This month’s review highlights Mike Seeklander’s defensive handgun book, so we can learn more from this popular instructor through the printed word. You’ve already “met” this author through the lead article in this month’s journal, now let’s consider his instructional concepts.

As Seeklander noted in our interview, a question he strives to answer for students as they leave class is, “How can I continue to train?” Answering this question is the focus of his book, Your Defensive Handgun Training Program. He takes teaching defensive handgun skills as seriously as he did his position as lead firearms instructor for the Federal Air Marshal academy, where the loss of life should his instruction prove inadequate was exponentially greater than for one armed citizen defending his or her family, yet the stakes are no less dear for either.

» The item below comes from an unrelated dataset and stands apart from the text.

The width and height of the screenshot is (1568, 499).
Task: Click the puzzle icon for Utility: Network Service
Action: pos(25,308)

Chapter one starts with a discussion of differences between shooting for defense and championship-level competitive shooting. Though the differences may seem profound, Seeklander notes that, “The common denominator that I am really passionate about is performance. Performance, ‘on demand’ (without warning), is the common goal of both the professional warrior and competitive athlete. Each seeks the same thing and will only find it one way, by training correctly.”

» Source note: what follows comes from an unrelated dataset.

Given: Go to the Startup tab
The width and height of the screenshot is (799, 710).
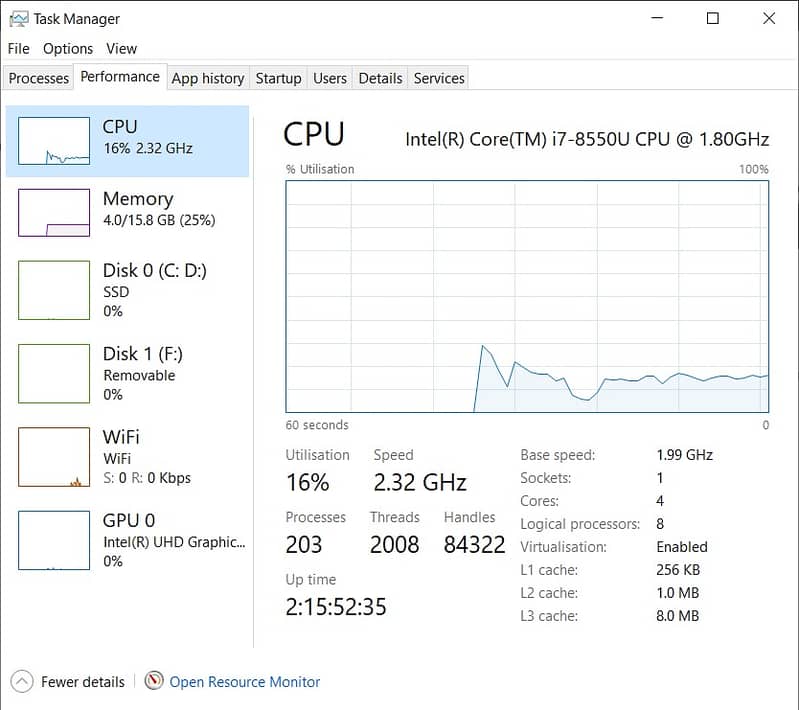Looking at the screenshot, I should click(278, 78).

Seeklander explains that although it seems that shooting instructors are a dime a dozen, outside of Olympic-level athletics, shooting coaches are non-existent. “In arguably the hardest sports to master, there are no coaches,” he exclaims. A coach differs from an instructor in that he or she participates throughout the long-term skill development process, he adds.

Conversely, firearms instructors are generally in contact with their students for a few days after which they part company, sometimes forever, expecting that the student has learned enough to maintain the skills they were taught. “Then it is up to the student to forge his own path to success or failure,” Seeklander writes. He presents Your Defensive Handgun Training Program as a bridge between traditional firearms instruction and the kind of coaching that supports top level athletics.

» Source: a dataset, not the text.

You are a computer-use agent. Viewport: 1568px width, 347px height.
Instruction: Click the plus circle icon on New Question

Many books have been written on self-defense firearms skills, but Seeklander believes they lack “actionable information,” a deficit he promises to cure in Your Defensive Handgun Training Program. “I guarantee that if you follow my program you will indeed train yourself to a high level of preparation,” he promises. Reviewing the synopses of the book’s chapters reveals a very ambitious program.

Introducing the processes of skill and knowledge acquisition, Seeklander explains the physiological method through which repetition improves “neurological and cognitive ability to process information and fire our muscles (by nerve impulses).” The chapter goes on to identify key elements of successful training, including precise execution of skills, regular practice, measurable improvement and modifying technique to avoid stagnation, among others.

From the beginning, Seeklander urges beginners to obtain hands-on instruction, and in the chapter about setting training objectives, he adds “you will have to possess some knowledge about the skills you are trying to acquire,” in order to establish the desired standard of performance. This goes hand in hand with his earlier admonition to practice only correct skill execution, since overwriting a habit requires more than twice the repetitions that engrained the initial habit.

Because little to no action occurs without mental inputs, Seeklander proposes that successfully using a firearm is 100 percent mental. He gives special emphasis to preparation to use lethal force and notes that with these preparations entrained, the act of pulling the trigger is a nearly automated response when you face a deadly force attack. Mental toughness and a “never quit” philosophy are critical, he continues, and offers recommendations on honing the survivor mindset.